ABFM’s primary role is to support family physicians who are committed to achieving excellence in improving the health of their patients, their families, and their communities. Certification is voluntary, requires attaining high standards and a lifelong commitment to learning and professional development. In addition to maintaining the highest ethical standards, Diplomates must continuously hold medical licenses which meet the licensure requirements of the Guidelines for Professionalism, Licensure, and Personal Conduct. Every 10 years, Diplomates must pass an independent test of medical knowledge. What follows gives more detail about each of the components of certification, along with the rationale and current evidence of effectiveness.

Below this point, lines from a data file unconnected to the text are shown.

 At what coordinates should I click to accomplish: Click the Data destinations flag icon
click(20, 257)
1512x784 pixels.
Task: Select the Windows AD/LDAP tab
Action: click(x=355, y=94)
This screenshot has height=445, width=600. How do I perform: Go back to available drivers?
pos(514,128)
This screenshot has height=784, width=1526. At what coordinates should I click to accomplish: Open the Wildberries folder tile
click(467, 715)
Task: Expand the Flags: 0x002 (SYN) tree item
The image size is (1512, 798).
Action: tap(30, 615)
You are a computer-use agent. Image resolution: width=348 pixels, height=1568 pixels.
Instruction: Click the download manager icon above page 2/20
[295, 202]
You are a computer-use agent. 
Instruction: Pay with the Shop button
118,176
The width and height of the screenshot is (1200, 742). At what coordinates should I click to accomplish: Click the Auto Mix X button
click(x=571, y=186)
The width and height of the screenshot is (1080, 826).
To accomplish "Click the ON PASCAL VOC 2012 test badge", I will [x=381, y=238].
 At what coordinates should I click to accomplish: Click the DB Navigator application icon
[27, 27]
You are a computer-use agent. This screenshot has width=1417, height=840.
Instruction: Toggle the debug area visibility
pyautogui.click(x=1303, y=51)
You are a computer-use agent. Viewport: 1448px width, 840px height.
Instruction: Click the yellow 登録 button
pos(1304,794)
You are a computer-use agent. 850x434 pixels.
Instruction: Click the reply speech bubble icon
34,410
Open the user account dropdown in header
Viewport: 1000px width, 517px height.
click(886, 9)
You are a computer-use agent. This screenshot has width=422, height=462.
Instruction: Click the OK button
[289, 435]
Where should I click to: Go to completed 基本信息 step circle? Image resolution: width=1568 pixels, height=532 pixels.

AMERICAN BOARD OF FAMILY MEDICINE MISSION
ABFM's mission is to improve the health of the public through:
Certification: ABFM certifies family physicians who are highly skilled and effective at improving the health of their patients, their families, and their communities, and assists Diplomates in maintaining high professional standards through professional development and lifelong learning.
Training Standards: ABFM sets standards for the training that prepares Family Medicine residents for board certification.
Research: ABFM funds, conducts, and publishes research that is devoted to creating, evaluating, and maintaining cutting-edge certification methods, and to advancing the scientific basis of Family Medicine.
Leadership Development: ABFM cultivates leaders in Family Medicine to expand the specialty’s contribution to the health of the public.
Collaboration: ABFM collaborates with other specialty boards and organizations to promote better health care, drive better outcomes, and manage health care resources responsibly.